▶ _ACTIVITY_:
Copy the commit message below from "Fix AGENTS.md: Arrow" to "(WHERE ...) syntax.", swapping "PyArrow" for "Polars".

▶ _EXCERPT PROVIDED_:

Fix AGENTS.md: Arrow C Data Interface, aggregate filter, fluent example

timsaucer · claude · timsaucer · commit 7238c73ed878 · 2026-04-15T12:25:31.000-04:00
- Clarify that DataFusion works with any Arrow C Data Interface
  implementation, not just PyArrow.
- Show the filter keyword argument on aggregate functions (the idiomatic
  HAVING equivalent) instead of the post-aggregate .filter() pattern.
- Update the SQL reference table to show FILTER (WHERE ...) syntax.
- Remove the now-incorrect "Aggregate then filter for HAVING" pitfall.
- Add .collect() to the fluent chaining example so the result is clearly
  materialized.

Co-Authored-By: Claude Opus 4.6 (1M context) &lt;noreply@anthropic.com&gt;
diff --git a/python/datafusion/AGENTS.md b/python/datafusion/AGENTS.md
@@ -27,8 +27,10 @@ dependencies. You create a `SessionContext`, point it at data (Parquet, CSV,
 JSON, Arrow IPC, Pandas, Polars, or raw Python dicts/lists), and run queries
 using either SQL or the DataFrame API described below.

[Pixel coordinate grounding data]
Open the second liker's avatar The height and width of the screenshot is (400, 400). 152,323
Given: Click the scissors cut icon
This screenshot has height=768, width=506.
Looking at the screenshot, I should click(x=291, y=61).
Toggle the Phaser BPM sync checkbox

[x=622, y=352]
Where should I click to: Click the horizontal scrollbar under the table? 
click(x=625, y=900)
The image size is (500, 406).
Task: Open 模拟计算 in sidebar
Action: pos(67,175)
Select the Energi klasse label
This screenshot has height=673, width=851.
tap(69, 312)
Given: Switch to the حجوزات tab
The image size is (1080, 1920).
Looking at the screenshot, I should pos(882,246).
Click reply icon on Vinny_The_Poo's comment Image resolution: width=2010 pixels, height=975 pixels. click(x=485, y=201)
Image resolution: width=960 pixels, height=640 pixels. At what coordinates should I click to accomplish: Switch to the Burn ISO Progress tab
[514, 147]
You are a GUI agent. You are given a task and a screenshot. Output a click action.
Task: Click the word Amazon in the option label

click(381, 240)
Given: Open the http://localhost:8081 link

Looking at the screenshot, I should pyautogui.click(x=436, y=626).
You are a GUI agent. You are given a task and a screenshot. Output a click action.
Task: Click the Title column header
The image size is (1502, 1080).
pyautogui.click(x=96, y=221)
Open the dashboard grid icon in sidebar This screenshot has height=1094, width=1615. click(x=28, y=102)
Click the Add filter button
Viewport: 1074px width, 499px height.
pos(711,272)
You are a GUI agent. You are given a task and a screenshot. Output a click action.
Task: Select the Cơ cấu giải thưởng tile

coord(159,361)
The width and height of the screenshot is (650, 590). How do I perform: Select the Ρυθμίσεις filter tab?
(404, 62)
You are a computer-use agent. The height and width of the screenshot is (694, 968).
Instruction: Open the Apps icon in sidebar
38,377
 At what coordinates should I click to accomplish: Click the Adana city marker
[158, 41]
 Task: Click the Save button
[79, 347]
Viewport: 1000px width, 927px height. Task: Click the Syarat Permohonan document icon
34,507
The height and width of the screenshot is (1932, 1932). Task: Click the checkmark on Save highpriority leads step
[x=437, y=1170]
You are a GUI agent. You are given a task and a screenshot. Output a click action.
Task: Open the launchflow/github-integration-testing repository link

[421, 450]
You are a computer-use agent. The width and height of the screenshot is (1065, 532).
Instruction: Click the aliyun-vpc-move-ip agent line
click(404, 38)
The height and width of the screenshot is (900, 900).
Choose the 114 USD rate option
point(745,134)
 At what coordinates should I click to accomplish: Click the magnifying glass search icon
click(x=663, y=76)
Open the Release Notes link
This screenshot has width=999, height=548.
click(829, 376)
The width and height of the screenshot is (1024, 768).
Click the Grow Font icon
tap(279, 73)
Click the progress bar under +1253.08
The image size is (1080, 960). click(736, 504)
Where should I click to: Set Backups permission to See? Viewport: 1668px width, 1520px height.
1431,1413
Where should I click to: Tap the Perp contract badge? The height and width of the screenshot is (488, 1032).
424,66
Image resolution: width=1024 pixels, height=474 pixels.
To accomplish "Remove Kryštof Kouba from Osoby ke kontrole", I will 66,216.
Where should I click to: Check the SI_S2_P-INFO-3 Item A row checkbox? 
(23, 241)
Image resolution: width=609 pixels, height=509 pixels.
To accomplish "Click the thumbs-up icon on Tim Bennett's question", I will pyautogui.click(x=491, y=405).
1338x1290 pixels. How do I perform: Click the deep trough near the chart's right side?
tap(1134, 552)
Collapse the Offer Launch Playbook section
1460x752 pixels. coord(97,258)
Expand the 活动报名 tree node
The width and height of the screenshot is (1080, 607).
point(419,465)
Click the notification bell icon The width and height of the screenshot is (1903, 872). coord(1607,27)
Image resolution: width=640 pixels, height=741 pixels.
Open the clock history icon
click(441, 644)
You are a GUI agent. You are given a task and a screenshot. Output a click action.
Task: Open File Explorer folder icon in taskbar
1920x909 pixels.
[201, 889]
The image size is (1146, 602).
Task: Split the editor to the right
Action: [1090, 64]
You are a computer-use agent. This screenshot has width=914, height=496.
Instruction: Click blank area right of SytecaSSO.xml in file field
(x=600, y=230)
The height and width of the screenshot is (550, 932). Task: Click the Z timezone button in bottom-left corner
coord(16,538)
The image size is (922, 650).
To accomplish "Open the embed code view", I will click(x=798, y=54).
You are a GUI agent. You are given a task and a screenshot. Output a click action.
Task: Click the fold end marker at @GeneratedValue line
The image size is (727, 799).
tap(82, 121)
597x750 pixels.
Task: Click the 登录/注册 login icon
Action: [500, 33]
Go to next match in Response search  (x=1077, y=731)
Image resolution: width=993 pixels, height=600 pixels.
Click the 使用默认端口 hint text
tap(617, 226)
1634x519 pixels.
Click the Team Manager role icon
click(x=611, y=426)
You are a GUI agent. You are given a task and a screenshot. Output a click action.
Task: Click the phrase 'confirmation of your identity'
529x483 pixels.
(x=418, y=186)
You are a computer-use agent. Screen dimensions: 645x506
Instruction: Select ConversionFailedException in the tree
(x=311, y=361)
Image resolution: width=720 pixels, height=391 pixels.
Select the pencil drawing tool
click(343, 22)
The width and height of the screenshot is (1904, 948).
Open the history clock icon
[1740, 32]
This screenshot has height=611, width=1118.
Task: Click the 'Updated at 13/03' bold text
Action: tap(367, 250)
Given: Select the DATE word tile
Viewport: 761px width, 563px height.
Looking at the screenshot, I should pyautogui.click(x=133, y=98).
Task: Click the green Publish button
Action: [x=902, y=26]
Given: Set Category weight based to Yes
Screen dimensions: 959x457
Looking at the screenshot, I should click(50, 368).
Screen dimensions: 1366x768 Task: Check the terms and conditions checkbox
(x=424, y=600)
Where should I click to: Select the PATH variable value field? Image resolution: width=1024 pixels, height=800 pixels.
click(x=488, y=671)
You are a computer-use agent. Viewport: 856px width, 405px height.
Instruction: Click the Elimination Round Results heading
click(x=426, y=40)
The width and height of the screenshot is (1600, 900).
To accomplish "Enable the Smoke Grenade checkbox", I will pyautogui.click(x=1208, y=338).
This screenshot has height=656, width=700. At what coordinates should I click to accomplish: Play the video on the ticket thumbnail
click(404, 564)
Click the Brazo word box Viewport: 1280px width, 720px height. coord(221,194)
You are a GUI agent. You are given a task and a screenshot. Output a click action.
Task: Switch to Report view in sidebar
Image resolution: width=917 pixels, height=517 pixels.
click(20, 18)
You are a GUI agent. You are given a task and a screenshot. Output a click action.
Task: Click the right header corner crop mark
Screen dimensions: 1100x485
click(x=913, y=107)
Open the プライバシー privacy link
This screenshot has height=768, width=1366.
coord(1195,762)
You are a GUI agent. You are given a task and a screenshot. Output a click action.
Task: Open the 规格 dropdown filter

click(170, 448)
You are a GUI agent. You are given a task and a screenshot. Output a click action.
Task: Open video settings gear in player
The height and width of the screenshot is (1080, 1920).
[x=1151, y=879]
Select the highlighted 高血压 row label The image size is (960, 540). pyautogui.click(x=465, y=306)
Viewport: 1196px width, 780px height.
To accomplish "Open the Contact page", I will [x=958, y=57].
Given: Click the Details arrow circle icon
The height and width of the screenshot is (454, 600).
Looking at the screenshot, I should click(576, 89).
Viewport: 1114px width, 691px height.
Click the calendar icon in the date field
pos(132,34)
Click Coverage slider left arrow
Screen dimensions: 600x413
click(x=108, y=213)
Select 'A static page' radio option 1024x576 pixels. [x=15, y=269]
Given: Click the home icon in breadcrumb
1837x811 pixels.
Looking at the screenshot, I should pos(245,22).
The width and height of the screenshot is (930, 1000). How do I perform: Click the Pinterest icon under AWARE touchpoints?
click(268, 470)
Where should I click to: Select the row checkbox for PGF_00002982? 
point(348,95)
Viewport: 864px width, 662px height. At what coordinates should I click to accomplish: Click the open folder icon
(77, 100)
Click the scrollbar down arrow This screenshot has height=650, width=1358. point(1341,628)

▶ _WRITTEN ANSWER_:
Fix AGENTS.md: Arrow C Data Interface, aggregate filter, fluent example

timsaucer · claude · timsaucer · commit 7238c73ed878 · 2026-04-15T12:25:31.000-04:00
- Clarify that DataFusion works with any Arrow C Data Interface
  implementation, not just Polars.
- Show the filter keyword argument on aggregate functions (the idiomatic
  HAVING equivalent) instead of the post-aggregate .filter() pattern.
- Update the SQL reference table to show FILTER (WHERE ...) syntax.